This review page is supported in part by the sponsors whose ad banners are displayed below

Even relative to the stout price features and fit’n’finish leave generally no room for complaints. The heavy and complex enclosure, the material contrast of precisely inset high-gloss composite panels and the fussy innards (use of non-magnetic materials, non-invasive protection circuitry outside the signal path, separate power supplies for pre/power and display stages) unquestionably impress. Merely that knocking the cover does elicit a degree of ‘rattle’ and that certain RCAs sit uncomfortably close to the speaker terminals leaves room for nitpicking. The subdued clicks during volume changes are intrinsic to the chosen solution of 50-stage microprocessor-driven discrete resistor ladder with relay switching which Gryphon prefers over traditional pots and digital solutions. This eliminates digital bits and op amps as well as mechanical parts from the signal path.


Cleanliness also becomes a key word when the Danes are asked why they shun global feedback. To avoid distortion the time delay intrinsic to sending back output signal to the input for a comparator loop and the concomitant intermodulation between time-offset signals isn’t acceptable to them. That's particularly relevant to high-frequency components. The flip side of low or no feedback is a higher output impedance and lower damping factor (the importance of the latter is admittedly debatable). Higher THD as a function of zero feedback is countered by Gryphon’s twice-of-everything dual-differential fully balanced circuitry. This particular combination of zero NFB/symmetrical makeup is also key with Ayre whose AX-7e, K-5xeMP and V-5xe impressed us earlier with very low-distortion musicality. Now it was time to learn how our Danish devil would behave in my (torture) rack.

Fully symmetrical circuitry, dual mono layout with bipolar output transistors, a total of 112.000µF filter capacitance. The heat sinks are discretely hidden inside the enclosure. XLR and RCA sockets are chassis-mounted and all solder joints mechanically destressed which even with costly gear isn't a given.

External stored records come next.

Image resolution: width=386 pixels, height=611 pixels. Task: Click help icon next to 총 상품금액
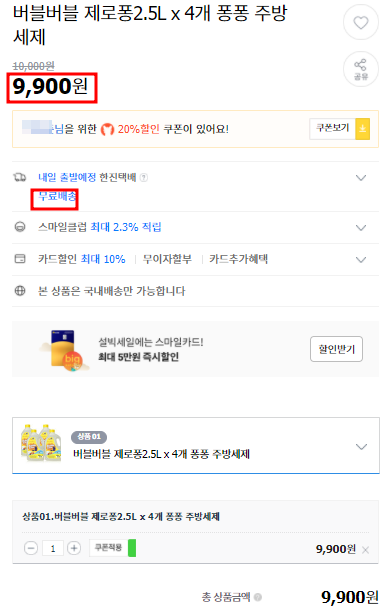(x=258, y=597)
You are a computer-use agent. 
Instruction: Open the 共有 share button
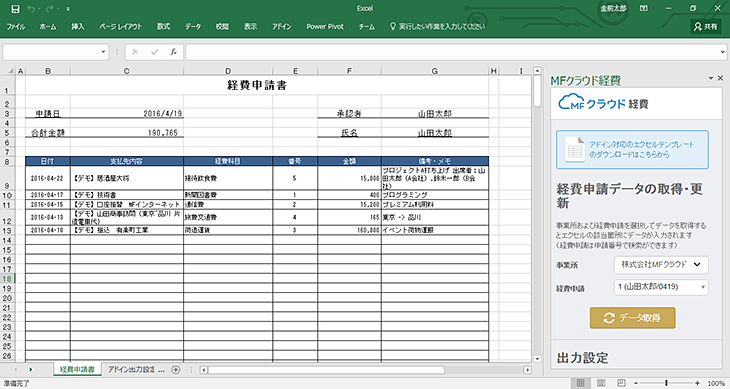click(x=705, y=27)
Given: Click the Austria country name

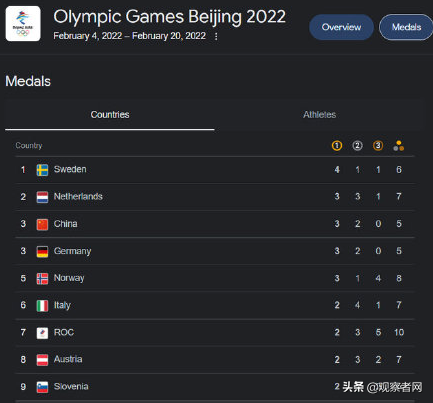Looking at the screenshot, I should (68, 359).
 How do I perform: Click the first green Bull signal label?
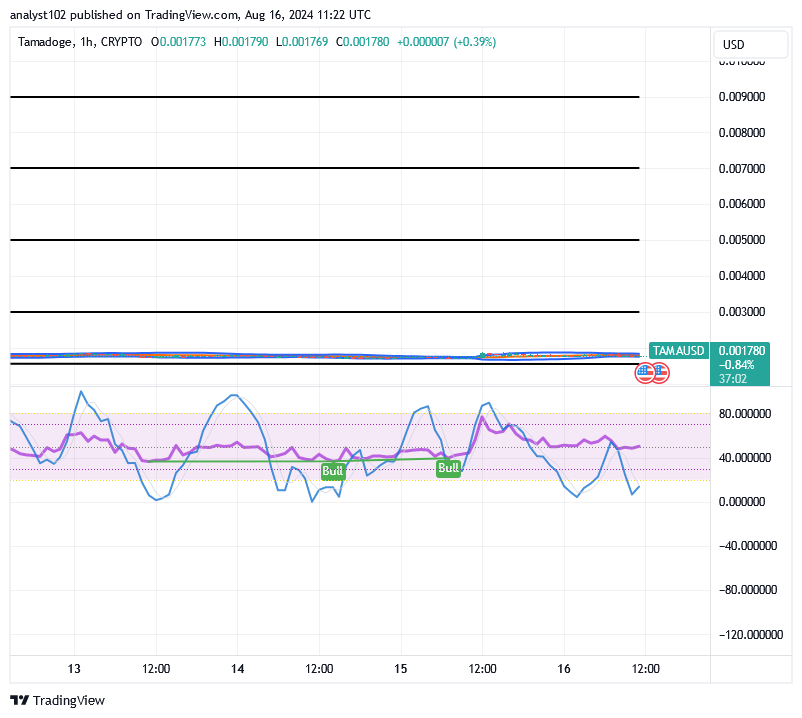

Meaning to ascertain whether this 500-watt integrated beast was merely grotesque Muscle Beach poseur or also about music subtlety, I reached for Klinik’s "Touch" [1996’s Awake] which I predict would probably strike most as noisy electronic mess by reflex. Nonetheless particularly the upper mid/treble range sports fine sequencer lines, vaporous effects particles and rapid transients which any hifi chain will have to unravel with due pizzazz.


After the first few rounds I was a bit surprised that the Diablo handled this multi-layered complexity with audibly greater separation than my Funk MTX/Audionet Amp combo. Whilst this highly resolving duo doesn’t really brush any detail under the table, the many small musical nuances were better teased out by the Dane, more intelligible, assured and clearer by contrast. That this keen nose for minutiae wasn’t mere focus on special effects but truly in the service of greater realism was made clear with the metallic percussion which is seated in the upper mids and treble. With the Gryphon this registered not simply as "some type of synthetic musical element". No I didn’t take meds during my auditions but still saw things assemble into a proper ‘face’ when I suddenly perceived a blacksmith’s hammer and anvil in a large hall. With all its precision and resolving power, today’s tester never defaulted into behaving like an argumentative academic. Most listeners would in fact feel prompted to call its major core character musical.